## What you have to do
Can you write out every line from the start of the records below through the line containing "Task: Open emoji", leaving out any pictures?

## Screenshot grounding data
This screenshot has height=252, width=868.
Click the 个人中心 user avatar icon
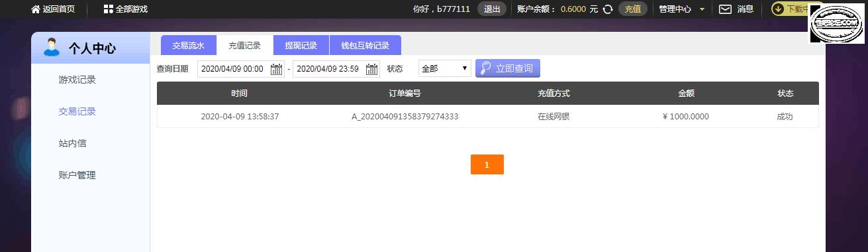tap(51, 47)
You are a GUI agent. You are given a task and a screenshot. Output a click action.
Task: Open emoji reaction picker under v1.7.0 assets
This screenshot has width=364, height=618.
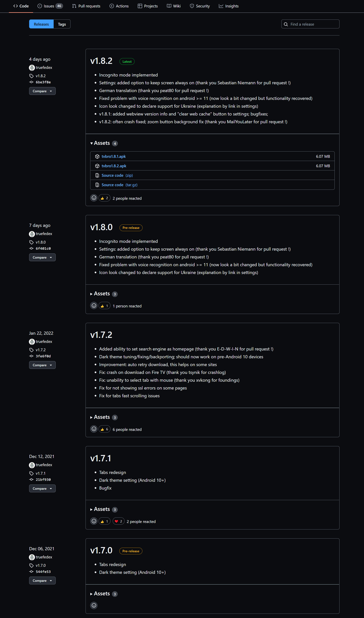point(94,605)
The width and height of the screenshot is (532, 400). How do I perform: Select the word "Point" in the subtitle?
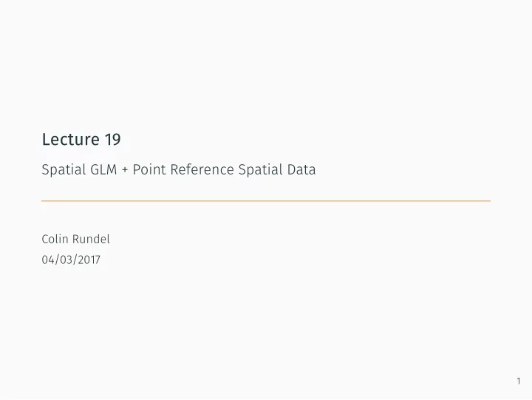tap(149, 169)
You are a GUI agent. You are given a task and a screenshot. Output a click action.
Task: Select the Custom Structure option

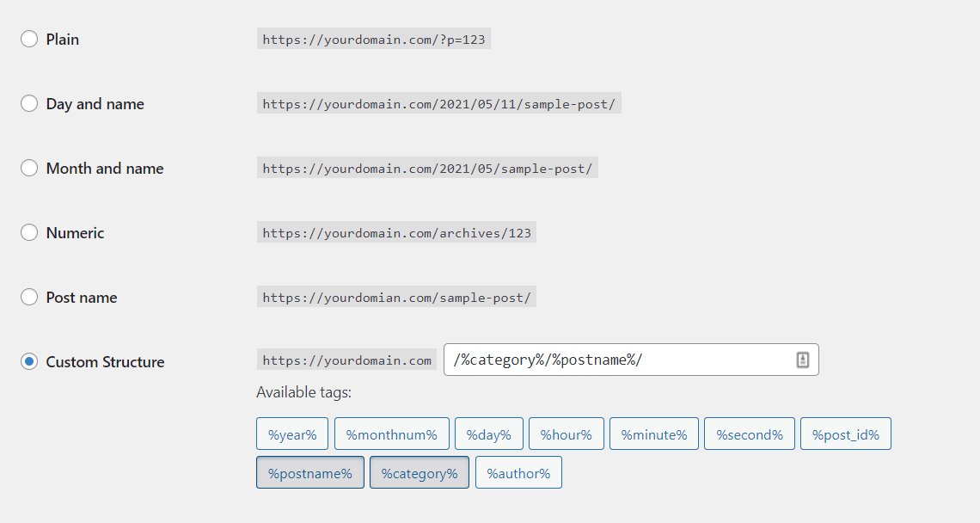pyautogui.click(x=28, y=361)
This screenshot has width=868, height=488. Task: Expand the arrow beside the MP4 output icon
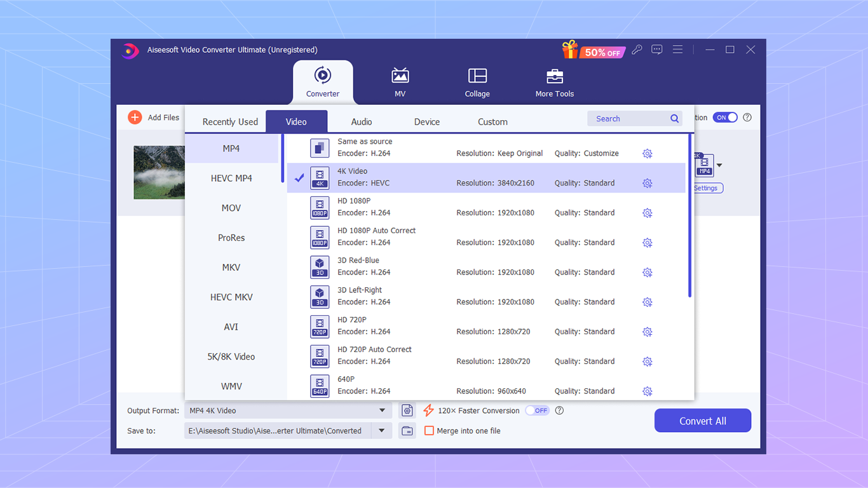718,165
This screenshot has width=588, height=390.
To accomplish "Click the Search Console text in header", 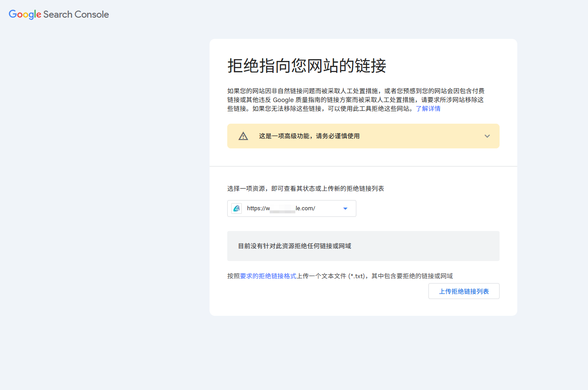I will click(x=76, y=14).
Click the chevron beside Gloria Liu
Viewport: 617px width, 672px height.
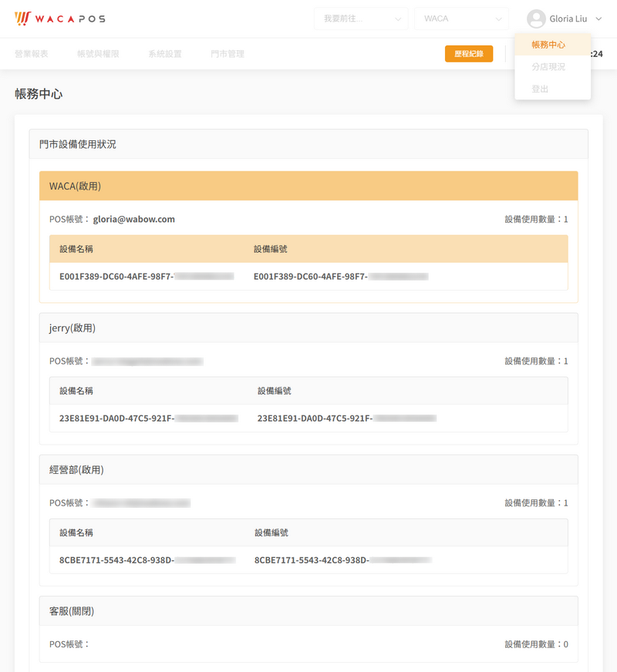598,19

## Exercise solution
This screenshot has height=252, width=868.
Click the 个人中心 user avatar icon
tap(51, 47)
You are a GUI agent. You are given a task and a screenshot. Output a click action.
Task: Open emoji reaction picker under v1.7.0 assets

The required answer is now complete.